[Kutipan Tulisan]
▬▬▬▬▬▬▬▬▬▬
Sebulan setelah Pemilu, IHSG dan nilai tukar rupiah keok. Ini jauh dibawah perkiraan banyak pihak yang awalnya memperkirakan kemenangan petahana versi hitung cepat memberi angin segar bagi perekonomian.
Hampir seluruh lembaga survei lewat quick count (QC) meyakini Jokowi kembali menang dalam kontestasi Pilpres 2019. Kabar ini segera direspons positif pasar dengan penguatan IHSG yang ditutup di level 6.507,22 poin pada 18 April atau satu hari setelah Pemilu. Ibarat koor, media-media arus utama dengan mengutip pendapat dari para pelaku pasar maupun lembaga riset keuangan memberitakan bahwa penguatan tersebut merupakan bukti adanya Jokowi Effect.
DBS Group Research misalnya, seperti dilansir situs cnbcindonesia.com, menegaskan peringkat overweight untuk Indonesia, dan meningkatkan target IHSG dari 6.500 menjadi 6.900 sampai akhir tahun ini. Sekadar informasi, di pasar saham rekomendasi overweight adalah prediksi ketika saham bakal naik melebihi sekumpulan saham yang menjadi patokan. Riset itu juga menjelaskan, dengan kemenangan petahana, investor dapat mengetahui apa yang bisa diharapkan berdasarkan rekam jejaknya. Yang pasti, proyek-proyek infrastruktur akan terus berlanjut.
Senada seirama dengan DBS Research, perusahaan manajemen investasi PT Bahana TCW Investment Management meyakini dengan kemenangan petahana akan membawa dampak positif ke pasar keuangan domestik. Net buy asing bahkan diperkirakan akan melampaui US$6 miliar atau sekitar Rp 84,35 triliun, lebih besar dari 2018.
Namun demikian, belum genap sebulan puja-puji atas hasil pemilu versi QC, prediksi Jokowi Effect rontok. Pada penutupan perdagangan saham 15 Mei lalu, mengutip data Bursa Efek Indonesia (BEI), IHSG turun sebesar 1,49% ke posisi 5.980, atau merosot 3,4% secara year to date (Desember 2018-Mei 2019). Alih-alih menuju 6.900, IHSG justru menjauh dari 6.000.
Data Bank Indonesia, seperti dikemukakan Gubernur BI Perry Warjiyo, modal asing keluar Indonesia sebesar Rp11,3 triliun hanya dalam tempo tiga hari, 13-16 Mei. Rinciannya, Rp7 triliunan di pasar SBN dan sisanya Rp4 triliun lebih di pasar saham. BI menilai, cabutnya dana asing tersebut lebih dikarenakan ketidakpastian global akibat ketegangan dagang antara Amerika Serikat dan China. Pada sisi lain, ini membuktikan bahwa Jokowi Effect tidak sekuat yang dibayangkan sebagian pihak dalam menghadapi tekanan eksternal.
▬▬▬▬▬▬▬▬▬▬
[Soal] Teruskan tulisan tentang IHSG dan rupiah setelah Pemilu 2019, mulai sesudah kalimat terakhirnya. Entri berikut tidak ada hubungannya dengan tulisan di atas.

[Entri Ditampilkan]
▬▬▬▬▬▬▬▬▬▬
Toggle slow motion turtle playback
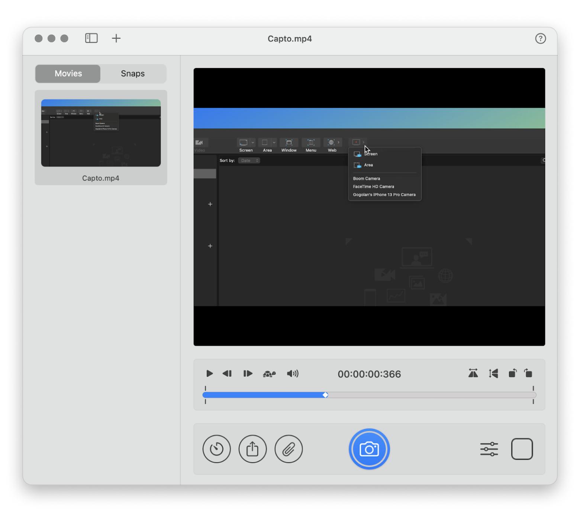Viewport: 580px width, 515px height. (269, 374)
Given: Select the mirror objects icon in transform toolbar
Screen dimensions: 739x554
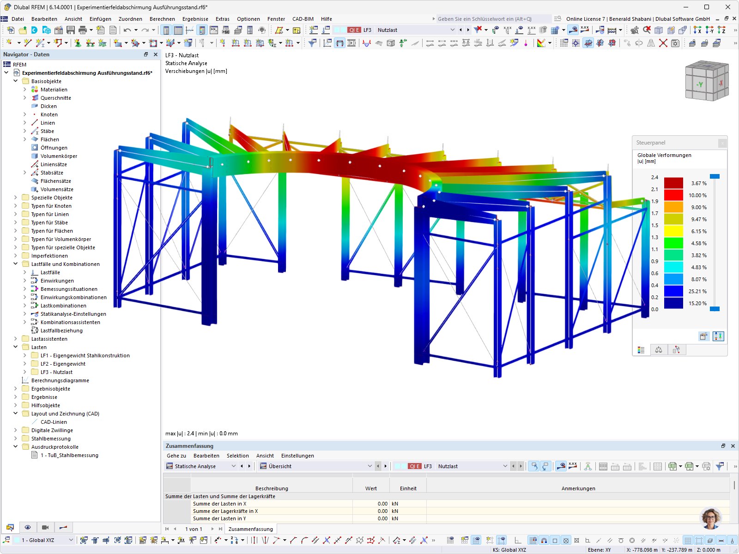Looking at the screenshot, I should tap(650, 43).
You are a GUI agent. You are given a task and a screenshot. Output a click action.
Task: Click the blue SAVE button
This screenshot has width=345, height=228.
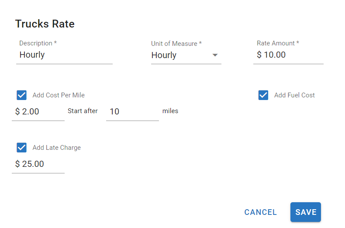click(306, 212)
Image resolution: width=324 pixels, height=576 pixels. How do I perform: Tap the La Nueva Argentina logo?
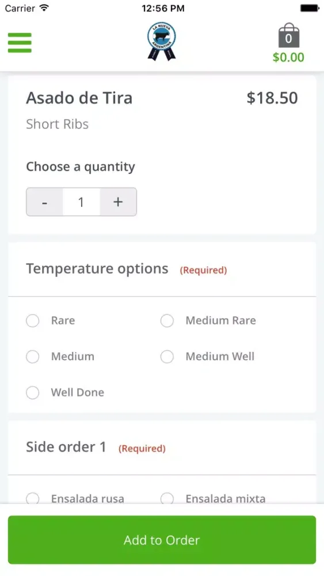(162, 41)
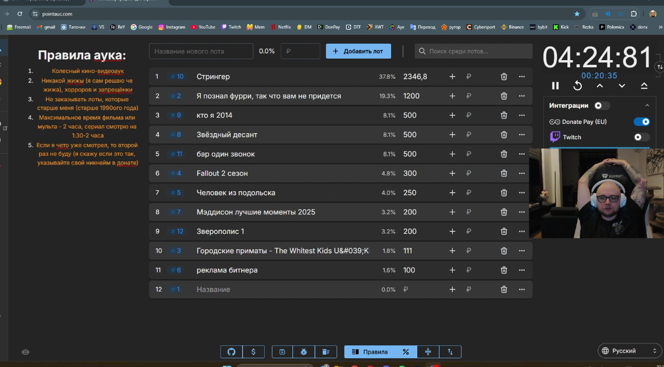Screen dimensions: 664x367
Task: Click the save floppy disk icon
Action: [x=282, y=352]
▬▬▬▬▬▬▬▬▬▬
[Jawaban Latihan]
Pelemahan tidak hanya terjadi di pasar keuangan, tetapi mulai merembet ke sektor riil. Ini diakui oleh Menteri Keuangan Sri Mulyani, yang dinobatkan sebagai Menteri Keuangan Terbaik Dunia. Menkeu menilai tanda-tanda penurunan ekonomi dari seretnya penerimaan negara terutama dari pajak. Per April 2019, pendapatan negara sebesar Rp530,7 triliun, atau hanya tumbuh 0,5% dibanding periode sama 2018 Rp528,1 triliun. Jumlah itu terlalu kecil dibanding pertumbuhan pada April 2018 sebesar 13,3% dan April 2017 20,5%.
Setali tiga uang dengan penurunan IHSG, per 15 Mei 2019 Rupiah ditutup melemah di tengah meredanya perang dagang antara AS dan China. Rupiah masih menjadi mata uang terlemah kedua di antara mata uang Asia. Berdasarkan data Bloomberg, rupiah melanjutkan pelemahan sepanjang 3 hari berturut-turut pada level Rp14.463 per dolar AS terdepresiasi 0,201% atau 29 poin di saat mayoritas mata uang Asia bergerak di zona hijau.
Faktor Domestik
Merosotnya kinerja pasar keuangan dan sektor riil tidak melulu disebabkan faktor eksternal seperti sering dikemukakan para pejabat Pemerintahan. Perlu sikap obyektif dalam melihat hal ini. Janganlah ketika kinerjanya bagus langsung mengklaim hal itu merupakan hasil dari strategi Pemerintah. Namun jika kinerjanya memburuk, lantas mengutuk faktor eksternal.
Neraca perdagangan yang tekor merupakan biang keladi dari
keruwetan tersebut. Data Badan Pusat Statitistik (BPS), merilis neraca perdagangan pada April 2019
mencatatkan defisit hingga US$2,5 miliar. Defisit perdagangan terburuk dalam
sejarah Indonesia. Defisit itu disebabkan
turunnya ekspor senilai US$12,6 miliar atau 13,1% dan impor turun 6,58%.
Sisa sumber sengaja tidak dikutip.